Graham thought quickly. I could see it in his face: he was already mapping routes, people, risks. In a wheelchair, he didn't look motionless. On the contrary, everything around him began to move.

"We can't get into the house now," he said. "There are security guards, reporters, police, possibly his mother's people. But we can get the documents another way."

"How?"

"Through someone who is already inside and has something to lose."

"Kyle?"

"Kyle."

I shook my head.

"He won't turn against Adrian."

"People rarely turn against their masters out of nobility. More often, they do it out of fear that their master will sacrifice them first."

"You have such a sunny view of humanity."

"It's practical. Kyle was in the lifeboat?"

"Yes."

"He witnessed the order?"

"Yes."

"Then if this comes to light, he's an accomplice. If he helps you, he becomes a witness. The difference between those two words can sometimes save a person's career and freedom."

I looked at him and understood that he wasn't speaking as a man who had decided to help me out of pity.

He spoke as a strategist. And somewhere deep beneath my weakness and pain, something rose that I hadn't expected: respect.

Not grateful, humiliated, orphaned respect.

Something else. Equal. Dangerous. I wanted to say: I'm not a pawn.

It was as though he heard me in advance and chose not to make me one.

"Contact him," I said.

"No," Graham replied.

I blinked.

"Why?"

"Because you're emotional right now and ready to send anyone who moves into battle. That makes you like your husband, and we don't need to adopt his worst qualities."

"I'm not Adrian."

"Prove it. Survive first. Then the plan. Then the strike."

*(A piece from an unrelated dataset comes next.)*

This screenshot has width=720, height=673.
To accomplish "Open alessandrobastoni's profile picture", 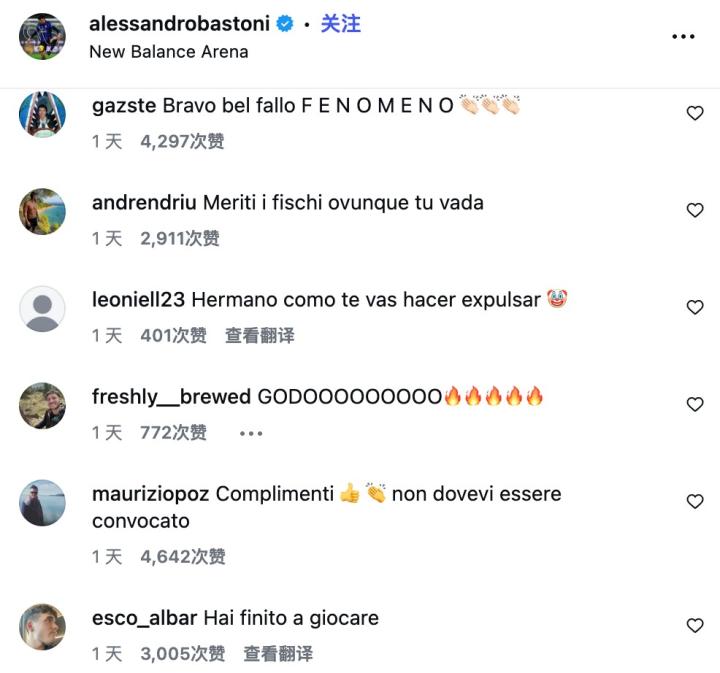I will [42, 36].
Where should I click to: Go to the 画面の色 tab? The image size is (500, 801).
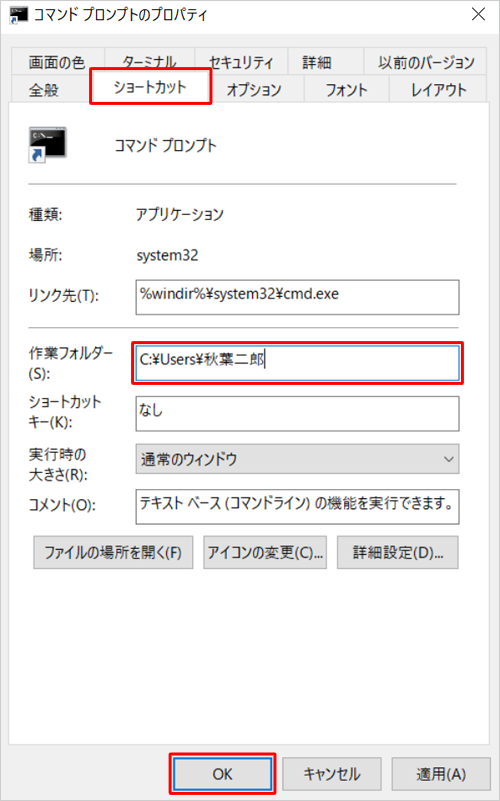click(57, 62)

"You're giving me orders again."

"You're preparing to die beautifully again for the sake of moving the plot along."

I gasped in outrage.

"I am not preparing to die!"

"Then lie down."

"I hate you."

"Good. Hatred is invigorating. Just don't confuse your targets."

I turned away because he was right again, and Graham Lawson when he was right annoyed me almost as much as Adrian when he was wrong. The difference was that Adrian's wrongness left me drowning, while Graham's correctness kept me alive. Inconvenient arithmetic.

Irene made me drink water, then take medicine, then swallow something else revoltingly bitter.

Andrew left to check the perimeter. Graham stayed.

He didn't turn on the television, speak, or comfort me.

He simply sat by the window, and his presence became a strange wall between me and a world already painting my posthumous portrait.

I lay listening to my own breathing, still hearing that tiny pounding.

Thump-thump-thump-thump. My child's heart didn't know its father doubted it without a paternity test. Didn't know its paternal grandmother was probably preparing to put its inheritance in someone else's hands.

Didn't know the mistress had already lit a candle for my soul.

It simply beat. Stubbornly, quickly, honestly.

Perhaps that was the entire truth of life: don't explain to villains why you have the right to exist. Exist so loudly that they cannot silence you.

"Yesterday," you said they told you things hadn't happened the way you remembered them, either, I said without looking at Graham.

He was silent for a long time. I had already decided he wouldn't answer and had almost begun to regret asking when his voice came, quiet but steady.

"After I was wounded, they blamed a command failure on me. Said I'd disobeyed orders, led my men in the wrong direction, compromised the operation. A convenient version. The dead couldn't argue, and after surgery, I couldn't speak."

I turned my head.

"And you..."

"Stayed silent. For a long time. At first because I couldn't talk. Then because I didn't see the point. When someone takes your body from you, your reputation seems trivial."

"And then?"

He looked out the window.

"Then I realized they hadn't taken my body. They wanted to take my memory. That was going too far."